Introduction

Following text added by Alfonso R. Reyes

Main sections of the book

  • Fundamentals
  • numpy
  • pandas
  • Visualization
  • sklearn
  • Natural Language Processing
  • Web scrapping
  • Finance

Python environment

You may need to create a Python environment that covers all packages and dependencies for building this book. Once you have Anaconda3 installed in your computer, creating the Python environment is very easy.
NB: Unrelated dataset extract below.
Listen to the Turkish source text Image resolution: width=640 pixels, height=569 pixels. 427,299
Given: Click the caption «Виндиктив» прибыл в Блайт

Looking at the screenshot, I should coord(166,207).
Go to your tterminal and run:

conda env create -f environment.yml

Anaconda will read the file listing the core dependencies, and install them following the package version specified. This is what is inside environment.yml:

name: python_book
channels:
  - anaconda
  - conda-forge
  - defaults
dependencies:
  - python=3.7
  - beautifulsoup4=4.9.3
  - matplotlib=3.3.1
  - nltk=3.5
  - numpy=1.19.1
  - pandas=1.1.3
  - pandas-datareader=0.9.0
  - pip=20.2.4
  - requests=2.24.0
  - scikit-learn=0.23.2
  - seaborn=0.11.0
  - urllib3=1.25.11
  - pip:
    - cufflinks
    - h5py==2.10.0
    - nlpia==0.5.2
    - plotnine==0.7
    - plydata==0.4.2
    - yfinance==0.1.55
prefix: /home/msfz751/anaconda3/envs/python_book

Automating the builds with a Makefile

Rules for building the book

Here are couple of rules from the Makefile:

# knit the book and then open it in the browser
.PHONY: gitbook1 gitbook2
gitbook1: build_book1 open_book

gitbook2: build_book2 open_book

# use rstudio pandoc
# this rule sets the PANDOC environment variable from the shell
build_book1:
    export RSTUDIO_PANDOC="/usr/lib/rstudio/bin/pandoc";\
    Rscript -e 'bookdown::render_book("index.Rmd", "bookdown::gitbook")'

# use rstudio pandoc
# this rule sets the environment variable from R using multilines
build_book2:
    Rscript -e "\
    Sys.setenv(RSTUDIO_PANDOC='/usr/lib/rstudio/bin/pandoc');\
    bookdown::render_book('index.Rmd', 'bookdown::gitbook')"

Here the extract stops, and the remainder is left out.